Very interesting book that challenges a lot of commonly held knowledge, explaining how scientists have continually made false assumptions when trying to understand human health, bodies and brains. I highly recommend this book.

Review

The books takes us on a journey from the dawn of the evolution and the documented misogynistic opinions of Darwin that seem to have prejudiced his thoughts and that of following scientists, up to the modern day and that way that science still seems to be prejudiced against correctly understanding women, their bodies, health and brains. Darwin’s views are of course viewed in the context of the prevalent Victorian attitudes towards women. However it is enlightening to read how often mistakes have been made in scientific research because of the perspective of mostly male researchers over the last centuries and how much bias there is in the fundamentals of sociological, biological and neurological research that still persists despite an enormous catalog of evidence to the contrary.

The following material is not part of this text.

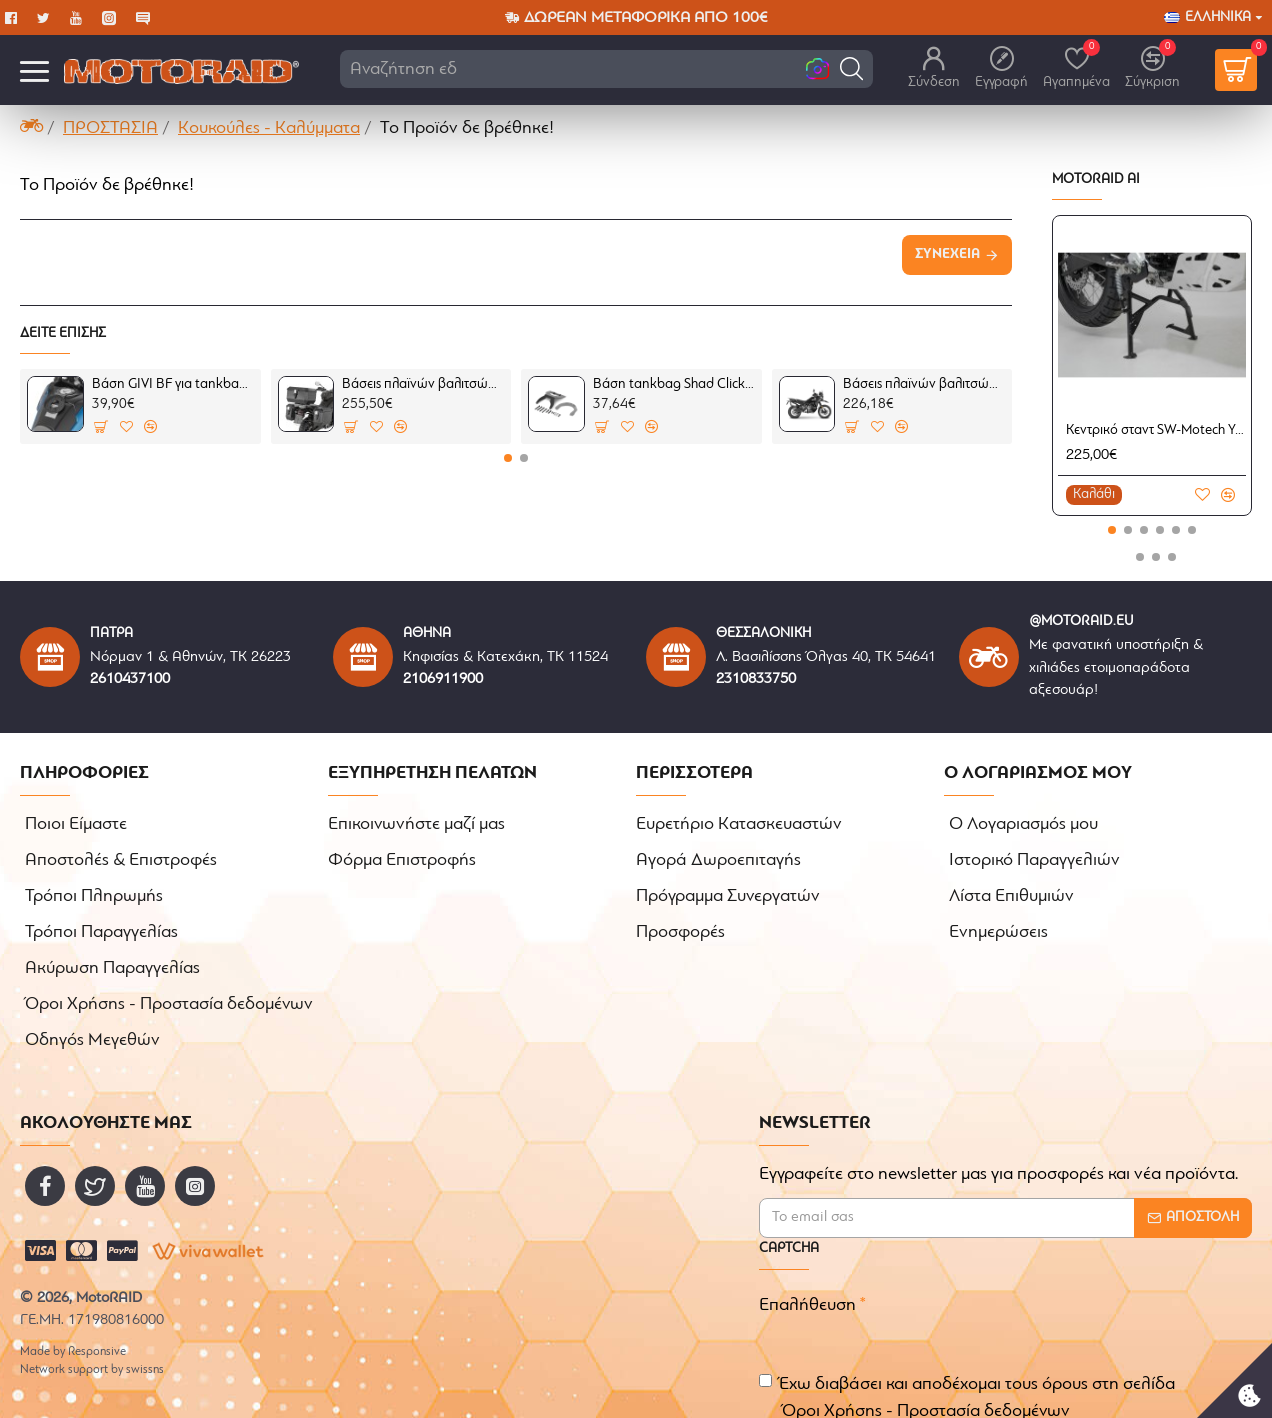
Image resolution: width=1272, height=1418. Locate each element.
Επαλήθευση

The book is full of evidence that smashes prevalent attitudes about women that we often believe to be based on “fundamental truths”. Take for example health, we are often told that men are the stronger species, despite the fact that we all know women live longer than mean. Obviously in regards of physical strength, the on average slightly larger male body results in generally superior strength. I was not aware that of the top 15 causes of death (health related and based on US data), 12 of them affect men more strongly than women, 2 affect both sexes equally and only 1 had a greater effect on women. Why is this? Well read the book to find out more, but maybe having two X chromosomes might not be the disadvantage previously believed.

There are a lot of enlightening stories in the book, but one I found very interesting was that about the “missing 142g” in a female brain. In the late 19th century until the middle of the 20th century one piece of evidence of the inferiority of women was that their brains could be seen to be lighter in weight than that of a male. Fighting against this idea seemed to be impossible for any female as they did not have access to the education or tools to formulate any arguments against this notion. One particularly frustrated teacher and writer called Helen Hamilton Gardener, decided to learn as much as she could about neurology to be able to counter the arguments, and ended up working alongside New York doctor Edward Spitzka. Eventually she got a letter published in the Popular Science Monthly, where she revealed all the experts she had worked with could not distinguish between a male and female brain, and that the cause of a slightly larger male brain was related to the slightly larger male body, pointing out that this also explained why elephant brains were larger than human males, yet they were not more intelligent. The conjectures of Gardener have since proven to be true and it is now accepted that brain weight alone has no link to intelligence. An interesting epilogue to Gardener’s story is that when she herself died, her brain was found to weigh the same as a male professor of neurology at Cornell, providing the last laugh to her.

I would highly recommend all people read this book, it is well written and I found it easy and enjoyable to read. The lessons of history and those still existing prejudices are quite shocking. I felt quite shocked when reading the first half of the book and the attitudes of Victorian scientists, but this turned into anger when hearing about the still existing prejudices of modern scientists (male and female).